◆ **TASK REQUIREMENTS**
Print, exactly and completely, every entry in the data.

◆ **DATA TO USE**
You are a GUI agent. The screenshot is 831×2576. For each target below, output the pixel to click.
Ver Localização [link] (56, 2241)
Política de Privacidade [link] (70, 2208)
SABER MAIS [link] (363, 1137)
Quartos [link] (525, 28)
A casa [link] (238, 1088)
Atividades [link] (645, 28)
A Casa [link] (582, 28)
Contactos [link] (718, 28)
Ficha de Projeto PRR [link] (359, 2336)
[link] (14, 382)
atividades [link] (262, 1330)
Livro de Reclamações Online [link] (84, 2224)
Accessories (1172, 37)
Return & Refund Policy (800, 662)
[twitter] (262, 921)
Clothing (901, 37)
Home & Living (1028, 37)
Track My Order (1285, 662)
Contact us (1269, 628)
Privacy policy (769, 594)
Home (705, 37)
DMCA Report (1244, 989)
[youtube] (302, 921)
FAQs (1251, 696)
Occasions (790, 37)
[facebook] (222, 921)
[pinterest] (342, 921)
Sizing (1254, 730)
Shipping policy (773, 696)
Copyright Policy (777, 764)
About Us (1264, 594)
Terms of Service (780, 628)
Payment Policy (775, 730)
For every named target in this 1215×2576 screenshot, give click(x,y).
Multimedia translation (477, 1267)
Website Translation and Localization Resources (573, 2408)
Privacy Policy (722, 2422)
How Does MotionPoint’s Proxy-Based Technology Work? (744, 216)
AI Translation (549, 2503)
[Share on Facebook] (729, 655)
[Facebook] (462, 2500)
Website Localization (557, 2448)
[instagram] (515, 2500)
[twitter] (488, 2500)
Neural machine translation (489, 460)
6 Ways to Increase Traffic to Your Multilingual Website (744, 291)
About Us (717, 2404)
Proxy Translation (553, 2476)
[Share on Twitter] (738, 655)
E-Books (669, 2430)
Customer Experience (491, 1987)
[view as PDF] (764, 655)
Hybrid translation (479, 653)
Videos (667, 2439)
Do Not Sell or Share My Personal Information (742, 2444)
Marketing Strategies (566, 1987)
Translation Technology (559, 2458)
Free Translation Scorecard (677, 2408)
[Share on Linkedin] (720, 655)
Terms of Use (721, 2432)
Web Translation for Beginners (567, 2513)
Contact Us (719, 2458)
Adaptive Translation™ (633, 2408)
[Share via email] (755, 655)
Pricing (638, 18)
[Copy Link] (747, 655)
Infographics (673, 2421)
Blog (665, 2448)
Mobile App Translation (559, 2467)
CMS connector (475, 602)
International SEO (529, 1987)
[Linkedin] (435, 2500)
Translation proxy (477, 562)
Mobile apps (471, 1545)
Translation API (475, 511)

◆ **RESULT**
You are a GUI agent. The screenshot is 831×2576. For each target below, output the pixel to click.
Ver Localização [link] (56, 2241)
Política de Privacidade [link] (70, 2208)
SABER MAIS [link] (363, 1137)
Quartos [link] (525, 28)
A casa [link] (238, 1088)
Atividades [link] (645, 28)
A Casa [link] (582, 28)
Contactos [link] (718, 28)
Ficha de Projeto PRR [link] (359, 2336)
[link] (14, 382)
atividades [link] (262, 1330)
Livro de Reclamações Online [link] (84, 2224)
Accessories (1172, 37)
Return & Refund Policy (800, 662)
[twitter] (262, 921)
Clothing (901, 37)
Home & Living (1028, 37)
Track My Order (1285, 662)
Contact us (1269, 628)
Privacy policy (769, 594)
Home (705, 37)
DMCA Report (1244, 989)
[youtube] (302, 921)
FAQs (1251, 696)
Occasions (790, 37)
[facebook] (222, 921)
[pinterest] (342, 921)
Sizing (1254, 730)
Shipping policy (773, 696)
Copyright Policy (777, 764)
About Us (1264, 594)
Terms of Service (780, 628)
Payment Policy (775, 730)
For every named target in this 1215×2576 screenshot, give click(x,y).
Multimedia translation (477, 1267)
Website Translation and Localization Resources (573, 2408)
Privacy Policy (722, 2422)
How Does MotionPoint’s Proxy-Based Technology Work? (744, 216)
AI Translation (549, 2503)
[Share on Facebook] (729, 655)
[Facebook] (462, 2500)
Website Localization (557, 2448)
[instagram] (515, 2500)
[twitter] (488, 2500)
Neural machine translation (489, 460)
6 Ways to Increase Traffic to Your Multilingual Website (744, 291)
About Us (717, 2404)
Proxy Translation (553, 2476)
[Share on Twitter] (738, 655)
E-Books (669, 2430)
Customer Experience (491, 1987)
[view as PDF] (764, 655)
Hybrid translation (479, 653)
Videos (667, 2439)
Do Not Sell or Share My Personal Information (742, 2444)
Marketing Strategies (566, 1987)
Translation Technology (559, 2458)
Free Translation Scorecard (677, 2408)
[Share on Linkedin] (720, 655)
Terms of Use (721, 2432)
Web Translation for Beginners (567, 2513)
Contact Us (719, 2458)
Adaptive Translation™ (633, 2408)
[Share via email] (755, 655)
Pricing (638, 18)
[Copy Link] (747, 655)
Infographics (673, 2421)
Blog (665, 2448)
Mobile App Translation (559, 2467)
CMS connector (475, 602)
International SEO (529, 1987)
[Linkedin] (435, 2500)
Translation proxy (477, 562)
Mobile apps (471, 1545)
Translation API (475, 511)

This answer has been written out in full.